ProdAgentFailures
Jump to navigation
Jump to search
List with some details on failures on how to try to solve them
- VO_CMS_SW_DIR is not set: this environment variable is needed for CMS, so the jobs know where to look for software. This has to be set on the workernodes.
- send an email to the admins, if possible also telling on which node this happened.
- error in stdout
ERROR: VO_CMS_SW_DIR is not set prodAgentFailure Invoked with code 10030
- no site match
- the resource broker could not find a site matching the job requirements
- there will be no stdout file from the jobs, but only a file like JobTracking/Failed/Submission_1/log/edgLoggingInfo.log with grid details (like crab -postMortem)

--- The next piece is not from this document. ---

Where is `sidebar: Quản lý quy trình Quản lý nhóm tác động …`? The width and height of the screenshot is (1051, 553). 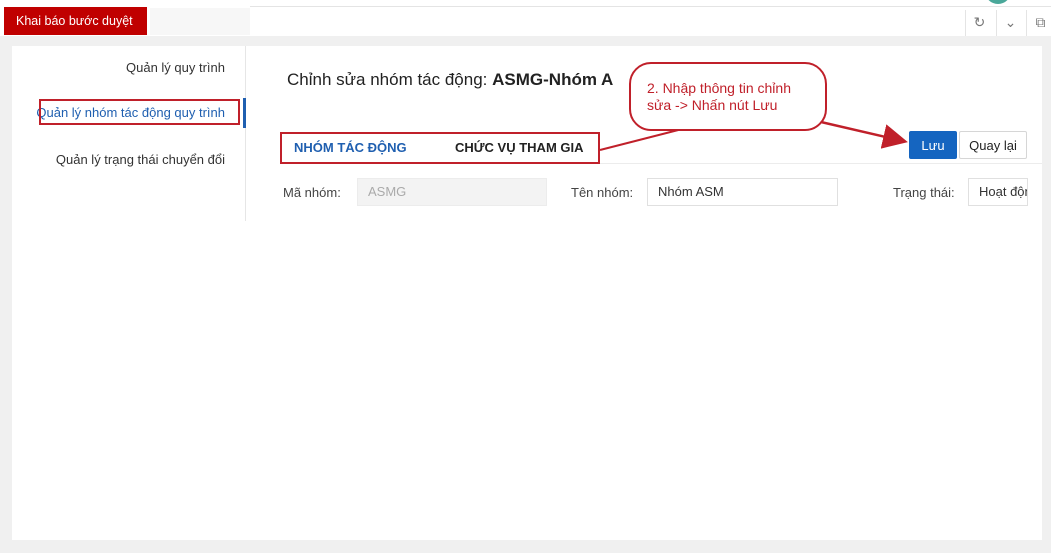
sidebar: Quản lý quy trình Quản lý nhóm tác động … is located at coordinates (129, 134).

Event: Abort - host = laranja.iihe.ac.be - level = SYSTEM - priority = asynchronous - reason = Cannot plan: BrokerHelper: no compatible resources
Look for the job requirement part and try to poll the grid info system to see what is available: eg
- the edgLoggingInfo.log has a part with the requirements
- job = [ requirements = ( Member("VO-cms-CMSSW_1_2_0",other.GlueHostApplicationSoftwareRunTimeEnvironment) && anyMatch(other.storage.CloseSEs,( target.GlueSEUniqueID == "polgrid2.in2p3.fr.in2p3.fr" )) ) && ( other.GlueCEStateStatus == "Production" ); RetryCount = 3;
- the job tries to find a site matching this:
- is there a site with a closeSE named polgrid2.in2p3.fr.in2p3.fr?

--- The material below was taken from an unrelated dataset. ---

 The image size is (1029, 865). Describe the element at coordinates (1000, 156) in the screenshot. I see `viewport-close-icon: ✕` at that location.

- the job tries to find a site matching this:
lcg-infosites --vo cms closeSE|grep -C 3 polgrid2.in2p3.fr.in2p3.fr
the result of this query is empty, because there's very probably a typo in the SE name ;) Other example:
requirements = ( Member("VO-cms-CMSSW_1_2_0",other.GlueHostApplicationSoftwareRunTimeEnvironment) && anyMatch(other.storage.CloseSEs,( target.GlueSEUniqueID == "grid11.lal.in2p3.fr" )) ) && ( other.GlueCEStateStatus == "Production" );
- check for closeSE, and it returns a matching CE.
-sh-2.05b$ lcg-infosites --vo cms closeSE|grep -C 3 grid11.lal.in2p3.fr node12.datagrid.cea.fr Name of the CE: grid10.lal.in2p3.fr:2119/jobmanager-pbs-cms grid11.lal.in2p3.fr grid05.lal.in2p3.fr grid03.lal.in2p3.fr
- is the software available on that CE: the following command shows all available tags at all available sites for CMS. look there for the corresponding CE and see if the software tag is available.
lcg-infosites --vo cms tag|less ... Name of the CE: grid10.lal.in2p3.fr VO-cms-CMSSW_0_6_0 VO-cms-CMSSW_0_6_1 VO-cms-CMSSW_0_7_0 VO-cms-CMSSW_0_8_1 VO-cms-CMSSW_0_8_3 VO-cms-CMSSW_1_0_1 VO-cms-CMSSW_1_0_4 VO-cms-CMSSW_1_2_0_install-failed-with-25600-on-2007/01/06_15:08:10 VO-cms-slc3_ia32_gcc323 ...
Apparently the software installation of 120 failed and this is the required version of the job. Contact the admins to ask to take a look at it and/or fix it.